5 Minutes of your time. It's worth it.

jsd512 · Jul 14, 2018

Born in the 70s, raised in the 80s. I have never been a part of social media, never will be, I grew up without it. I fell in love without it, and I made friends without it. I learned about the world around me without it. I didn't get a cell phone until I was 27, only because I had a piece of shit car, that could break down at any moment. I didn't get a smart phone until 2015 because I like to take pictures. I don't even take it with me, most times I leave the house. I would rather talk to someone that text. Shit, I don't even talk to people anymore, not really interested because I can't relate to most. All I hear, revolves around Facebook, Twitter and Instagram, that's it. I, truly, have a hard time relating to this world we live in. I don't get it sometimes, living for those likes. I have to get those likes. My brother's ex, she ****ing lives for Facebook, Twitter and Instagram, it makes me mad because she is also a mother. God that woman pisses me off. She's gonna be one of those Facebook moms, always looking to exploit her two boys for likes and sympathy, **** me.

mnewxcv · Jul 14, 2018

Don't worry, it only gets worse from here.

KingBlack · Jul 15, 2018

jaxbusa said:
Same here, I’m interested.

Sent from my iPhone using the svtperformance.com mobile app

*Jay* said:
Sharing is caring, of youre able I wouldnt mind a good read via p.m.

earico said:
I'm glad to see everyone enjoyed this video. It's something I've been passionate about for years and I have taught my kids the same. Now they are both in HS and wonderful young adults.

If you don't mind please share that with us.

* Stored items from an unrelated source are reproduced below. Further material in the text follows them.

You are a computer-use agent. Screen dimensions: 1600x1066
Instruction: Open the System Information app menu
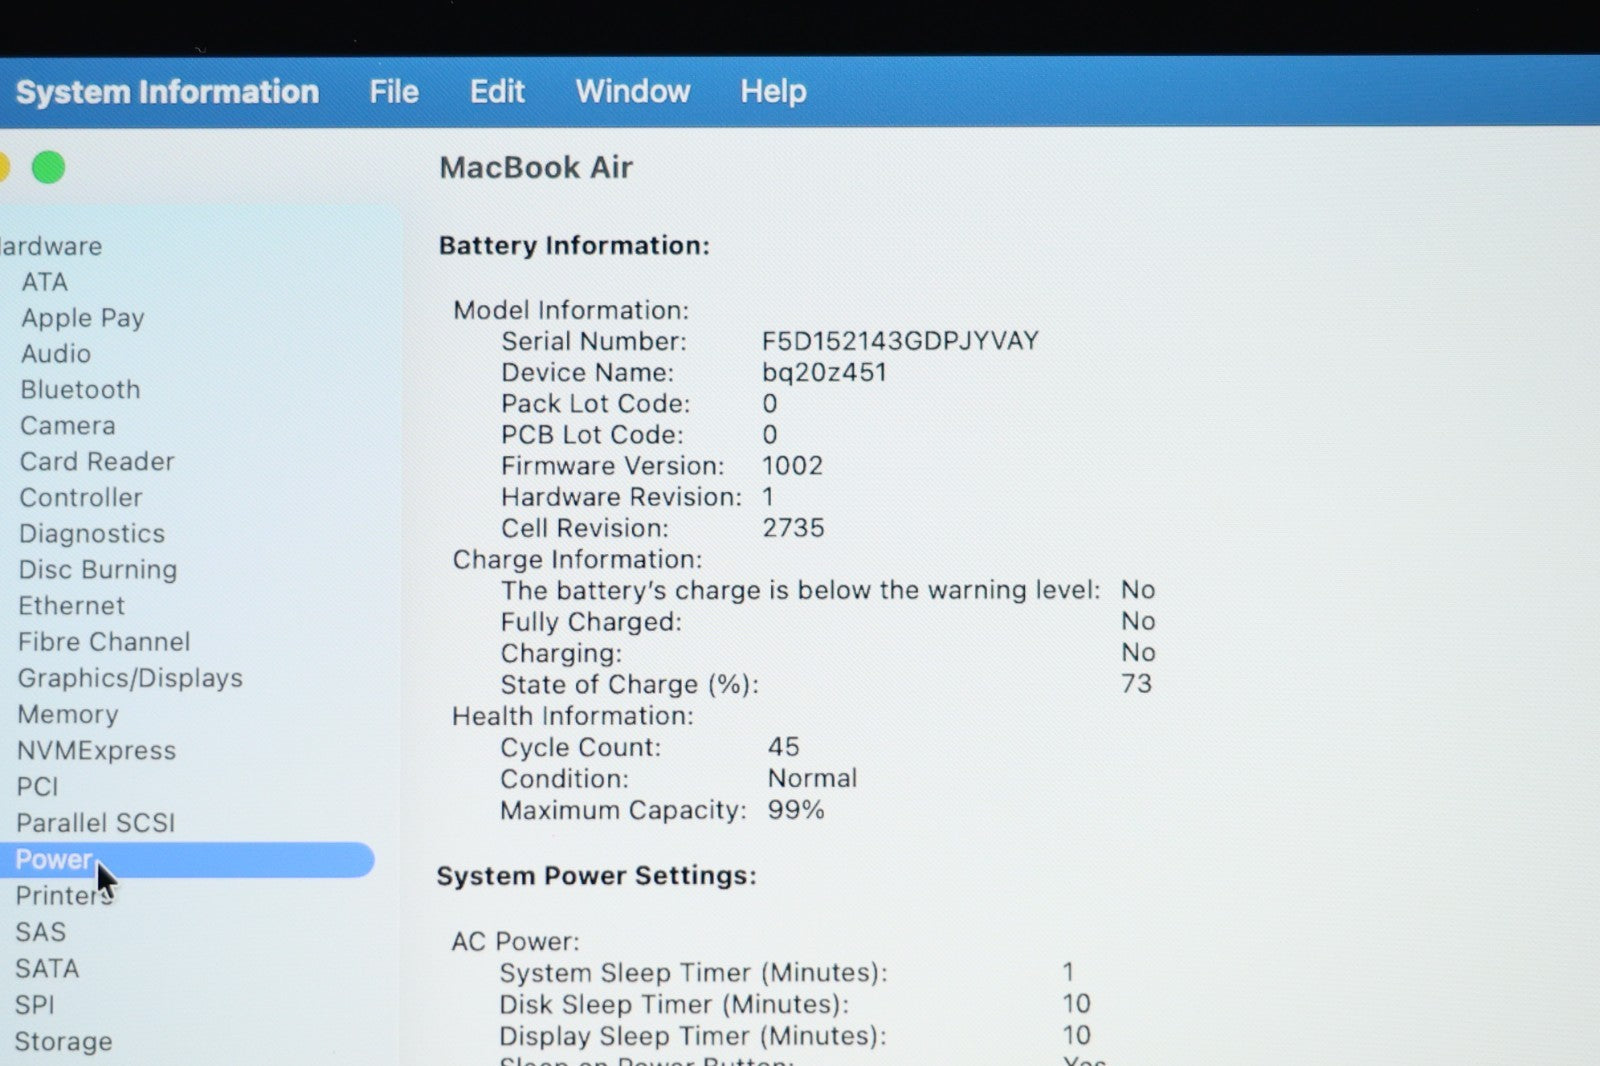167,92
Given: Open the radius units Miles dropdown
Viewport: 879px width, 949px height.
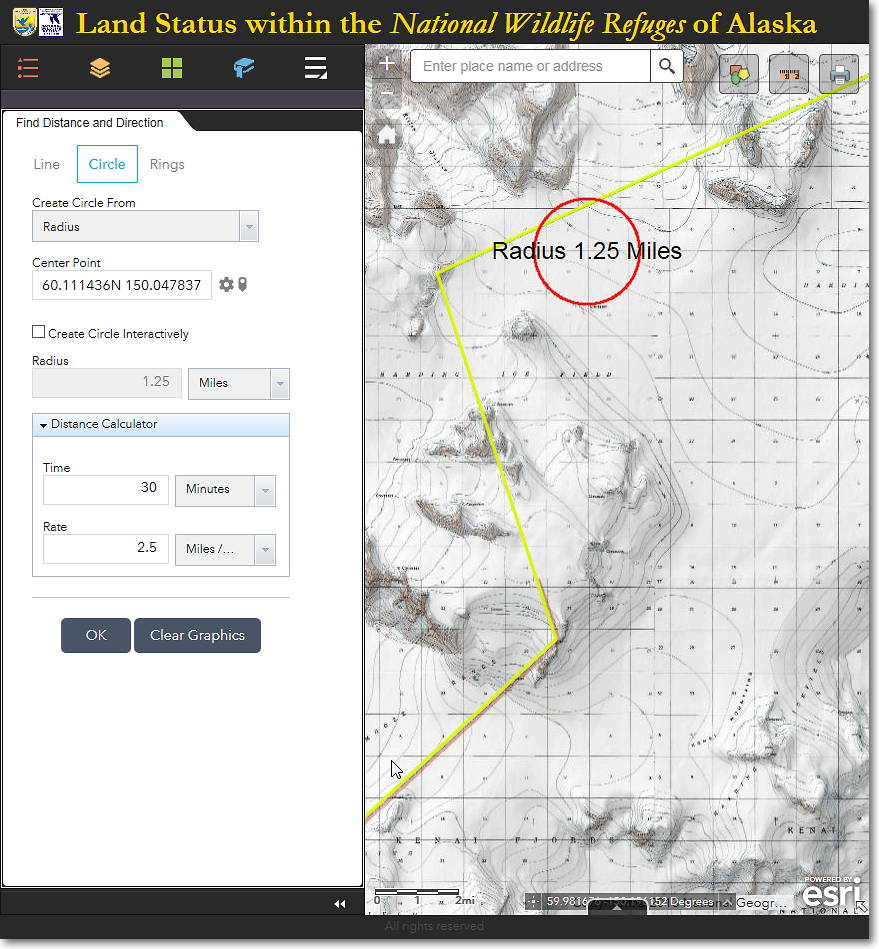Looking at the screenshot, I should pyautogui.click(x=238, y=383).
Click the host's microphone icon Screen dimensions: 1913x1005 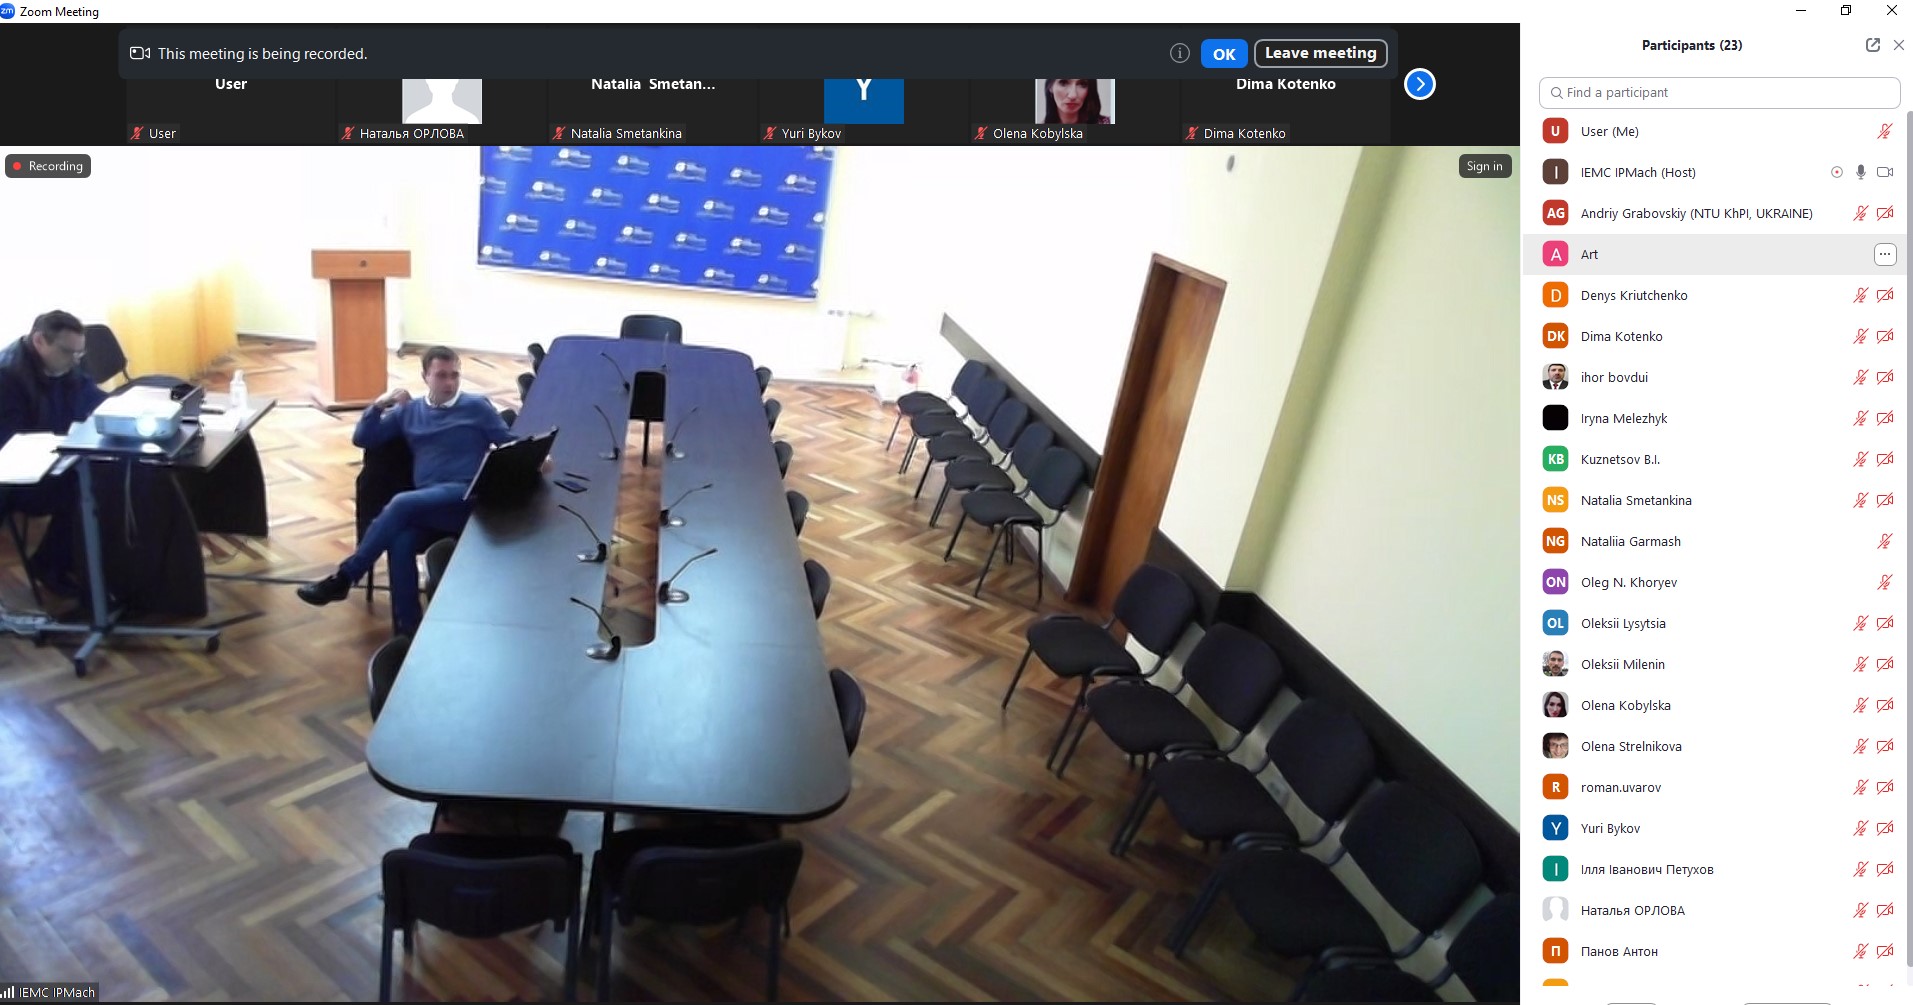click(x=1860, y=172)
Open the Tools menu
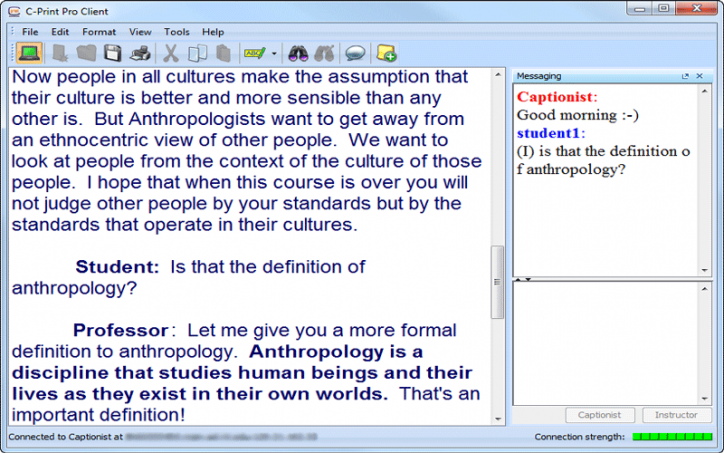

please keep in mind is a heavily edit version of my report, as I only included the results of the Twitter analysis:

Executive Summary

This report provides an analysis and evaluation of the abilities of machine learning to identify the dissemination of misleading information by individuals on social media platforms. Methods of analysis include text mining, sentiment analysis and neural network. These methods were compared against each other to confirm results against expectations. The results of the analysis show that while it is possible to detect tweets that attempt to spread misinformation, it is extremely difficult to identify them at their inception.

Introduction and Background

During the 2016 presidential election of the United States, potential voters had access to more media outlets then previously possible due to technology. The lowered cost of technology has allowed segments of the population to obtain devices that were not possible a decade earlier.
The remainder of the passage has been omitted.